O: Oh c’mon, in a place that size, how are they ever going to make any money trying to be "exclusive"? They can get the Tenjune crowd, but then what, kill Tenjune? There’s no way they can keep a "hot" crowd in both. But maybe that’s the plan anyway. Now that they milked Tenjune for what it was worth…
B: They can offer it up to the B&T gods? That makes sense.
O: The moneymaker. Does Tenjune charge a cover? They can probably start…. and from what I heard that’s what they probably should do if they going to try to keep the new one exclusive. I heard those guys are in deep with their own personal cash. And they might be cash poor. I know someone who was interviewing for a position… they just lowballed him all day long… it’s like The Inn [at Little West 12th] all over again… We all know how that turned out….
B: I did hear something like that. The way it was told to me is that supposedly they invested a lot of their own money right before the market crash… like "putting a deposit on a pre-construction condo… now that the banks aren’t lending, people either have to come up with the rest of the money some other way, or walk away and take the loss of the deposit… supposedly, this is the boat that those guys are in— they just can’t walk away from the cash already in, so they have no choice but to forge ahead."
F: Banks were never lending to nightclubs, anyway. I’ve never seen a good business plan from one, and that’s all I do all day is look at these things. All that money was coming from guys that may have been in banking but were fronting their own money… I even thought of doing it once…

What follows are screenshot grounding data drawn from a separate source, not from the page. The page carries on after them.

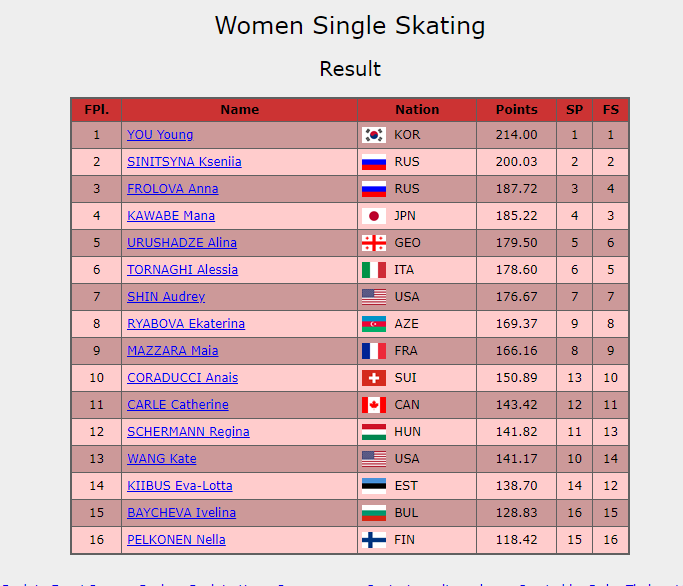This screenshot has height=586, width=683.
Task: Open SINITSYNA Kseniia link
Action: coord(184,162)
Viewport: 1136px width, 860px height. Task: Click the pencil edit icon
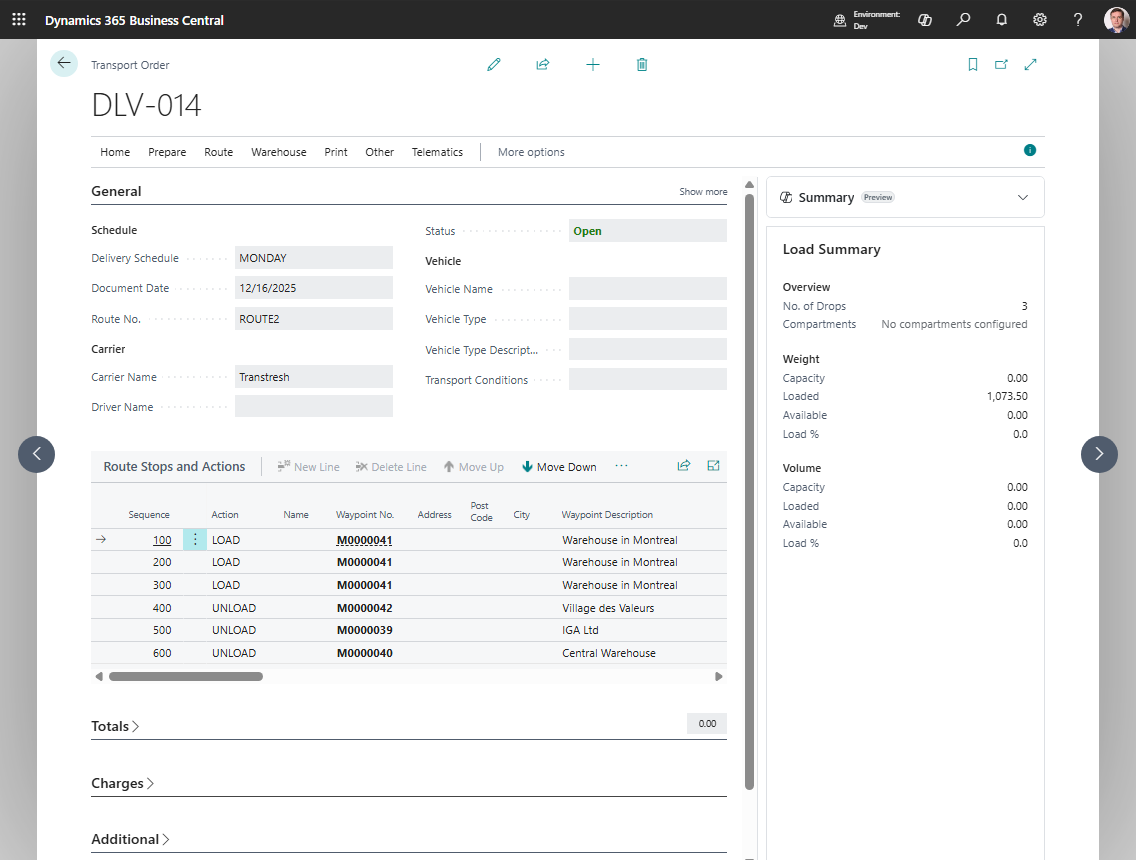pos(494,64)
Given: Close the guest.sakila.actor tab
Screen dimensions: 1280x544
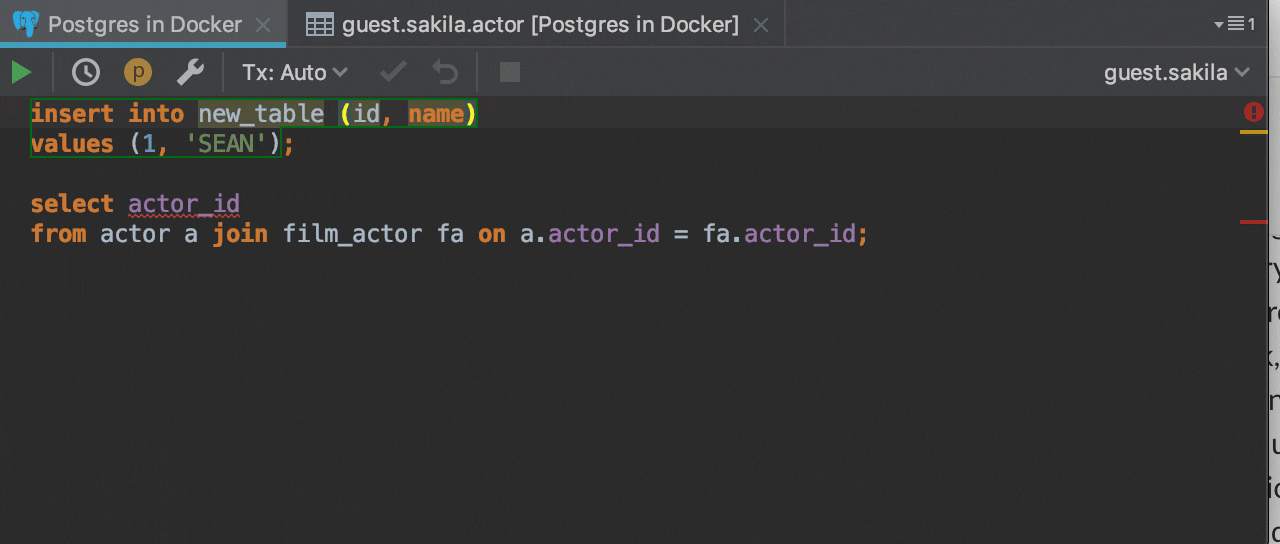Looking at the screenshot, I should coord(761,25).
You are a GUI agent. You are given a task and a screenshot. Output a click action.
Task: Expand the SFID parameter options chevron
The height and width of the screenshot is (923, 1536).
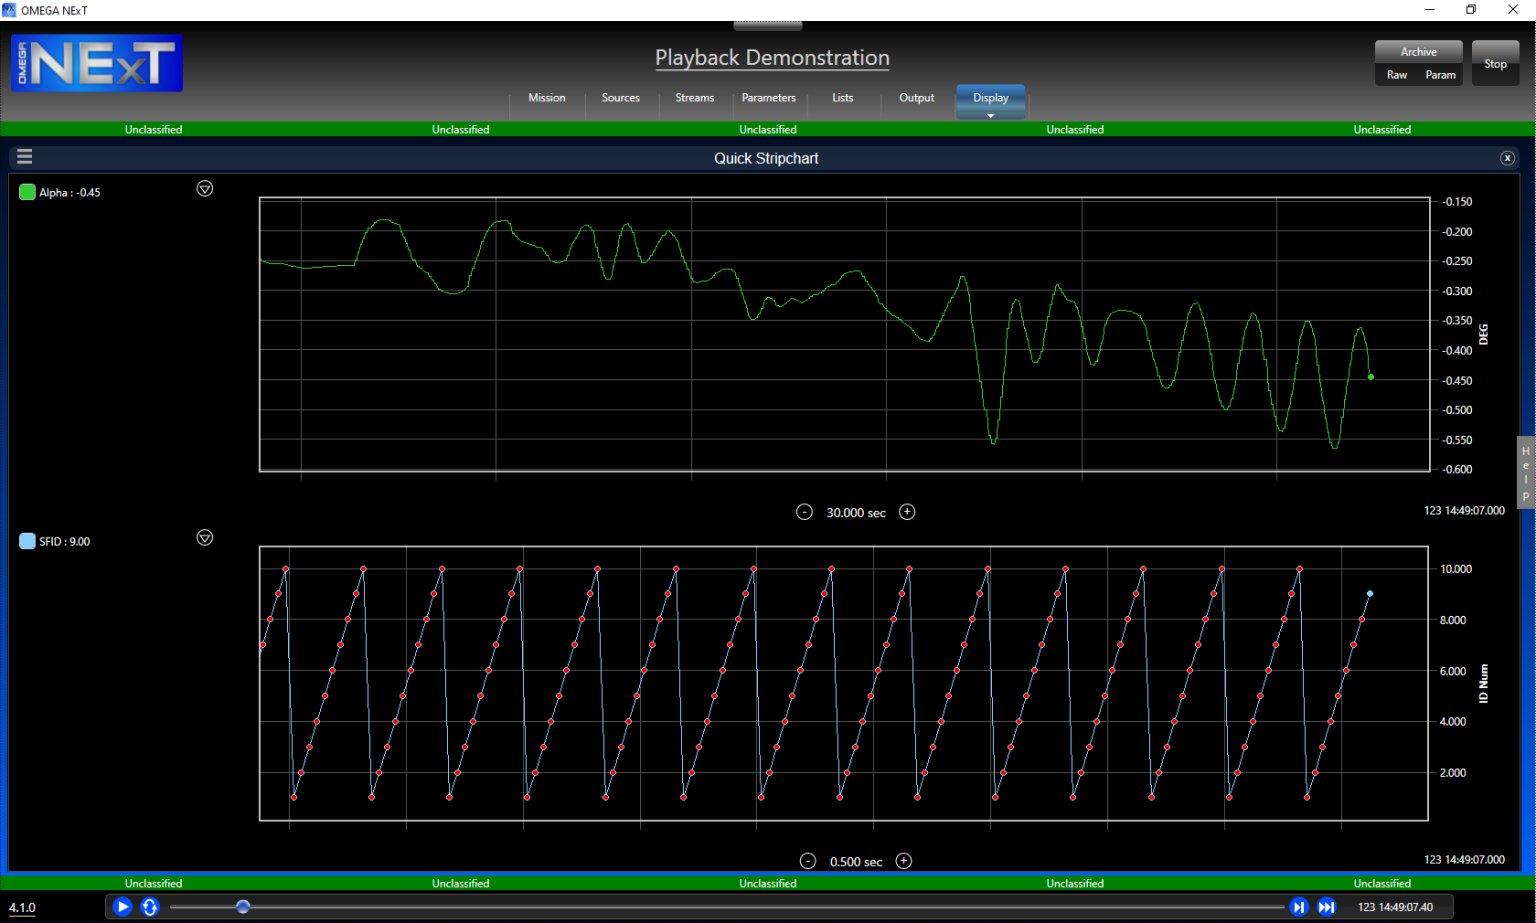click(204, 538)
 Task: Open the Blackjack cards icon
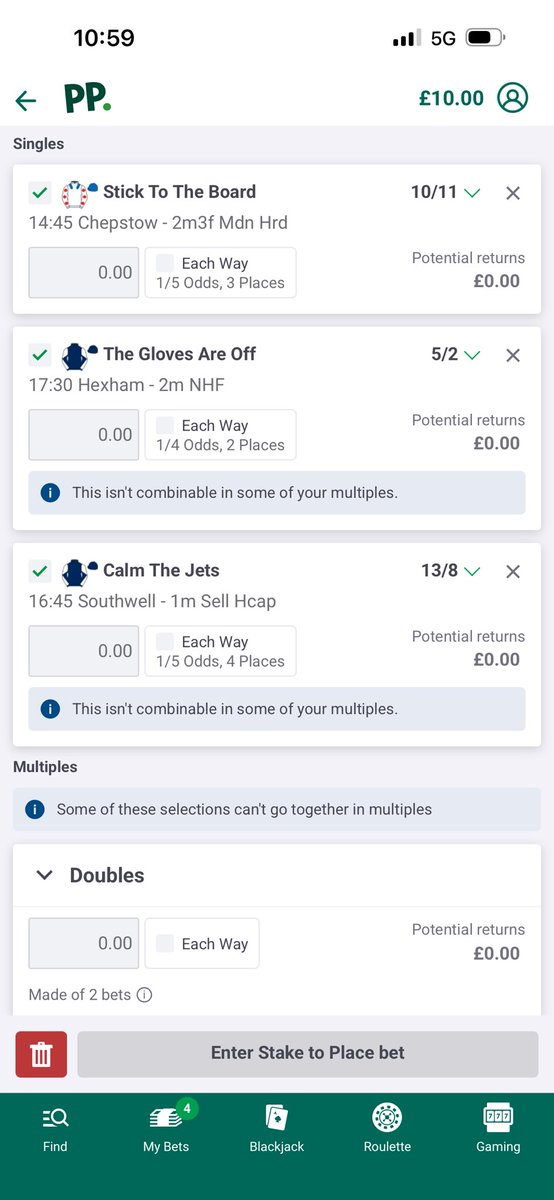pos(277,1117)
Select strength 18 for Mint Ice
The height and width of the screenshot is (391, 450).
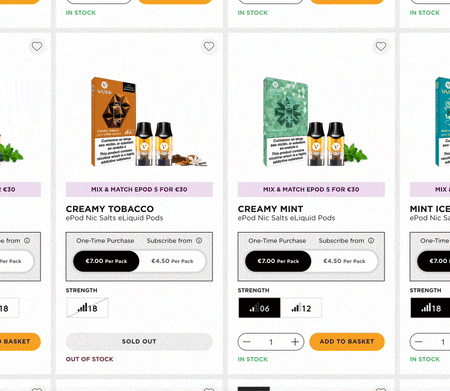(x=431, y=308)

B: I remember. But you wanted to own the property… I could be wrong, but most of these places are leased, aren’t they?
O: They’re all leased.
F: I know guys that have put their money in clubs. No one ever saw a dime back, but that wasn’t the point anyway.
B: Haa, oh god, I always thought that was a myth.

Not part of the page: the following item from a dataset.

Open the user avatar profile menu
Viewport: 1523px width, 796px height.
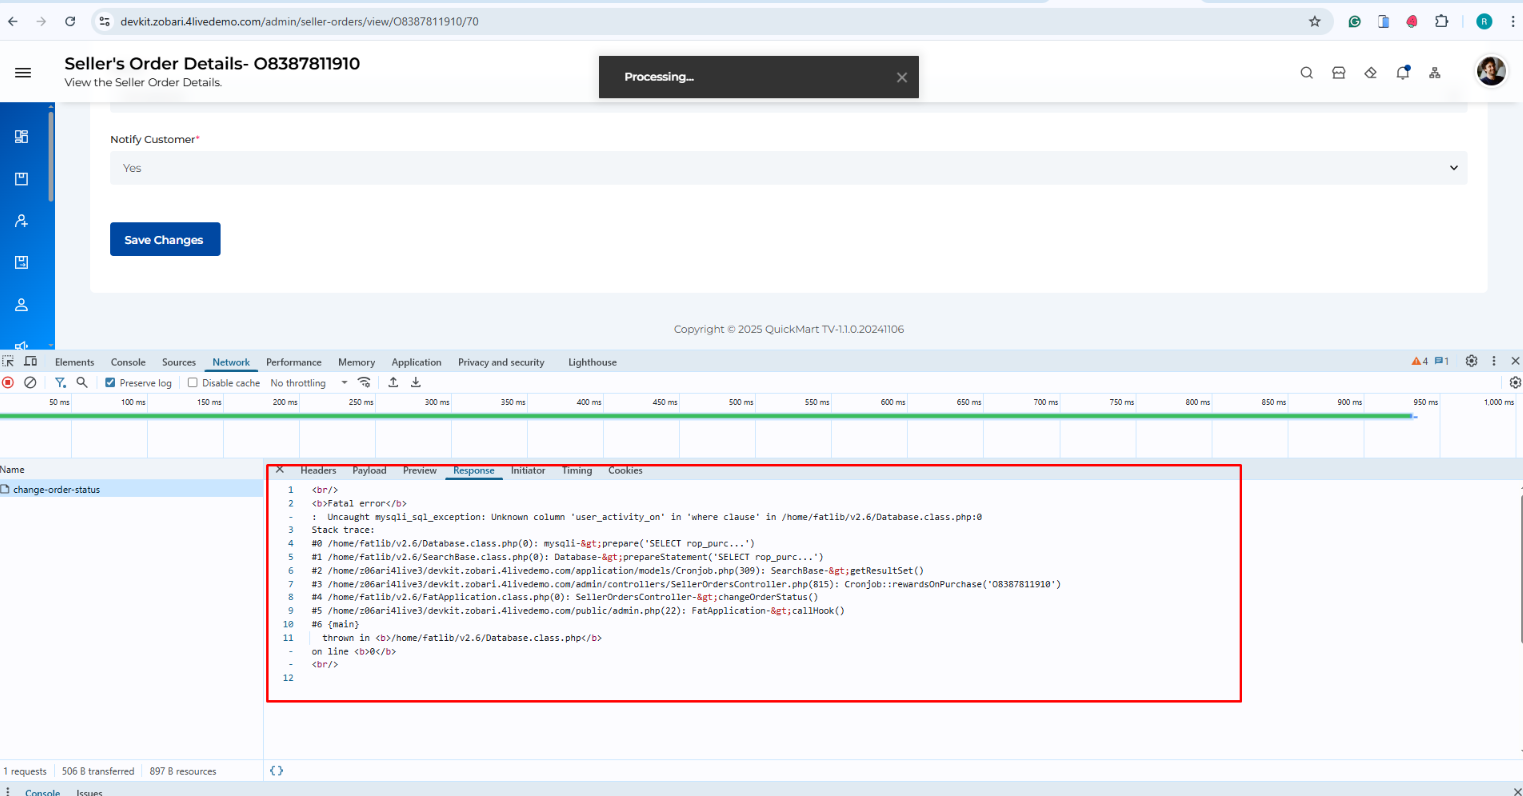point(1490,71)
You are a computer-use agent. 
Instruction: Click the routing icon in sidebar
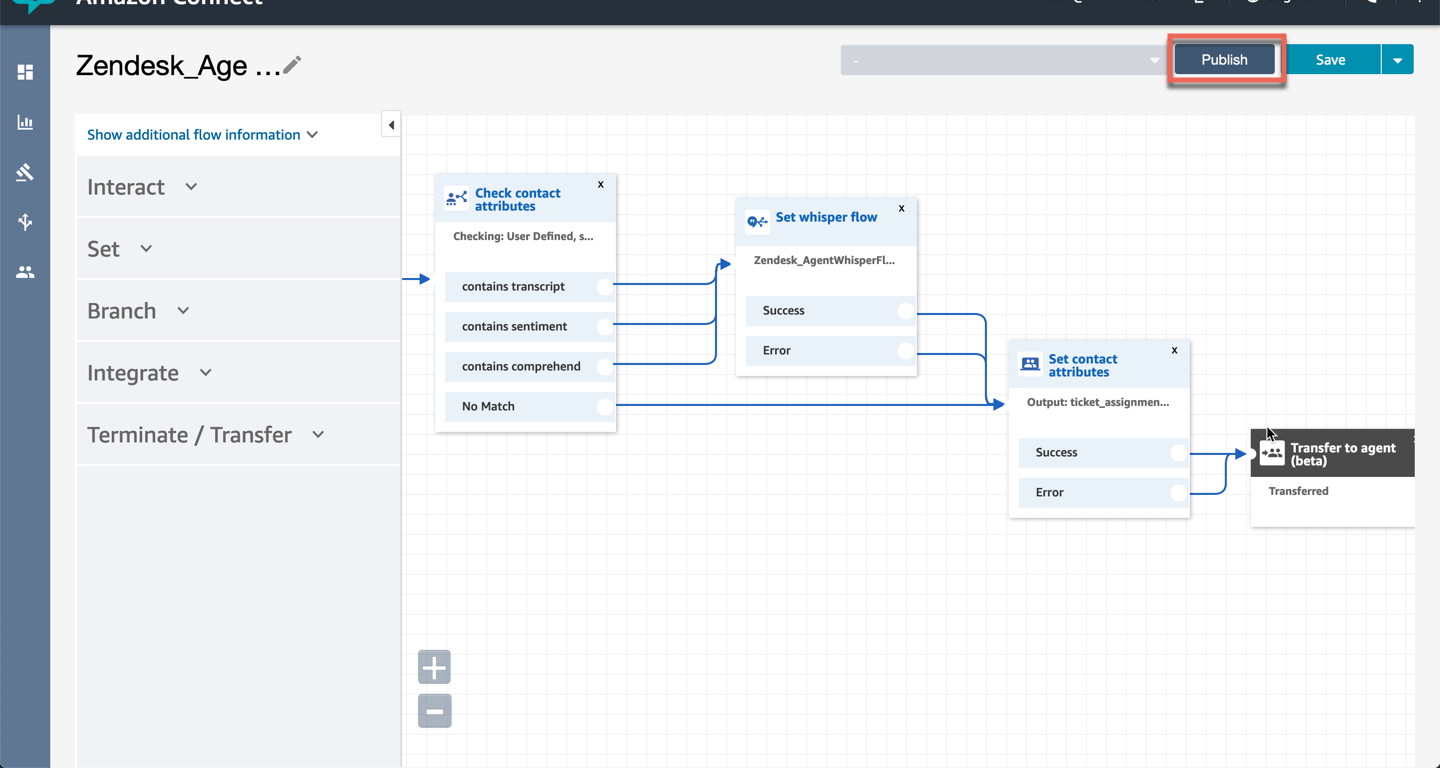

F: If these guys are dropping a couple grand a weekend anyway, what do you think 50 G’s means to them? It’s all the hype of "ownership" and drinks and the girls…
O: Yeah, you get 10 or 20 of those suckers… no offense…
B: Yeah, but then what about all the celebrities? It’s not like they have problems with drinks and girls…
F: Those are just names. Like, their name is worth money…
B: The place looks nice though… there were renderings all over the internet…
O: Ugh, why do people release their renderings? The actual place never matches the renderings. The renderings are sales pitches by the architects, and the budgets never meet the demands… Then they just look like they’re fronting…
B: Maybe they’re fronting then. Isn’t that the point? If they want to build hype and anticipation…?
B: Oh, what’s the deal with Remm and Tepperberg anyway? I heard they straight up kicked him out of Tao in Vegas halfway through his meal….
O: Remm was never one for making friends…
B: If he didn’t think you’re worth it to him…?
O: … But he shouldn’t be trying to make enemies either…
B: No, he’s got the right idea. I thought I heard he was going around saying he needed a starlet girlfriend, to make himself "next level." Oh! Wait, he did date Shannen Doherty, right?
O: He wants to be Richie Akiva more than anyone else in the world… but the food even sucked at Butter.
B: They do kind of look alike, don’t you think?
O: Shannen Doherty is no Carmen Kass…
B: You know I saw Eugene Remm dive under a banquette to rescue his [former] boss’s lipstick once. There were all these other bartenders and managers around, but Eugene Remm was the only chivalrous one….
O: He was the only one who could fit under the banquette without stooping over?